*** Listed entries ***

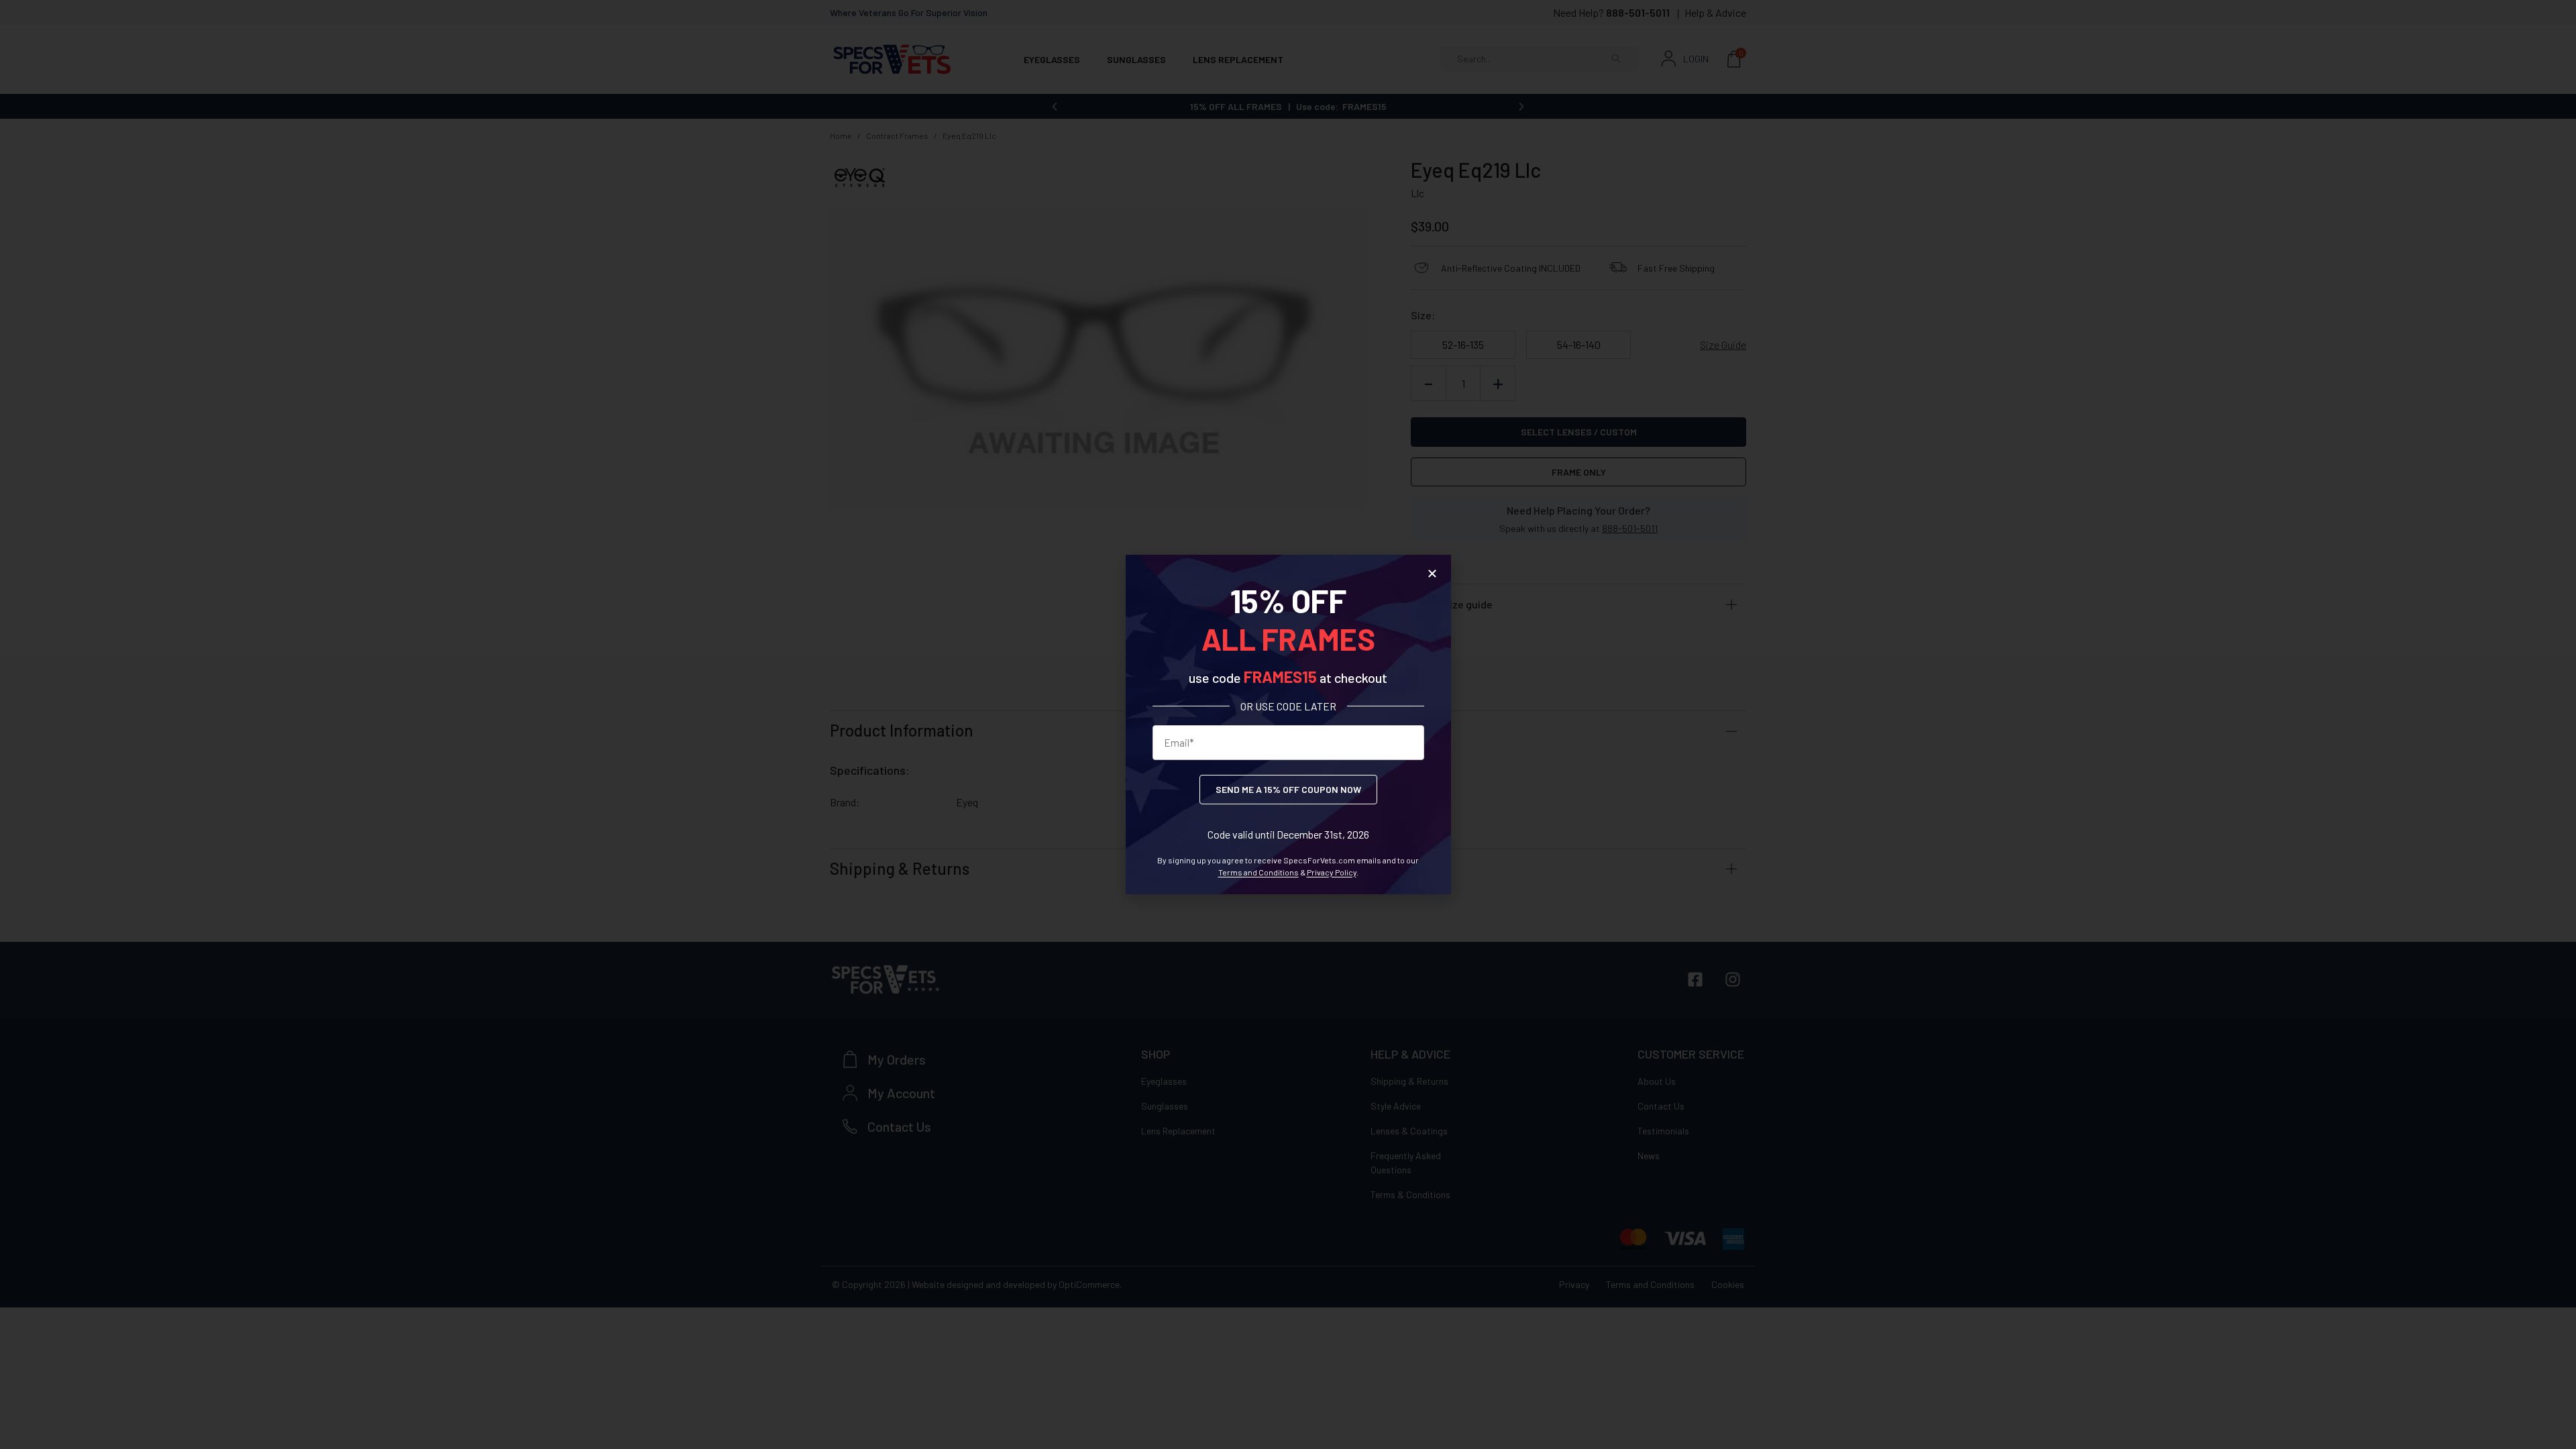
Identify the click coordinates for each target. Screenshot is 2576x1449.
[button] (1432, 573)
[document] (1288, 724)
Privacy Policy (1331, 872)
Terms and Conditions (1258, 872)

*** End of Listed entries ***

Your task: Every line above should be retyped exactly; the pictures do not belong in the copy.

Output of the task:
Identify the click coordinates for each target. Screenshot is 2576x1449.
[button] (1432, 573)
[document] (1288, 724)
Privacy Policy (1331, 872)
Terms and Conditions (1258, 872)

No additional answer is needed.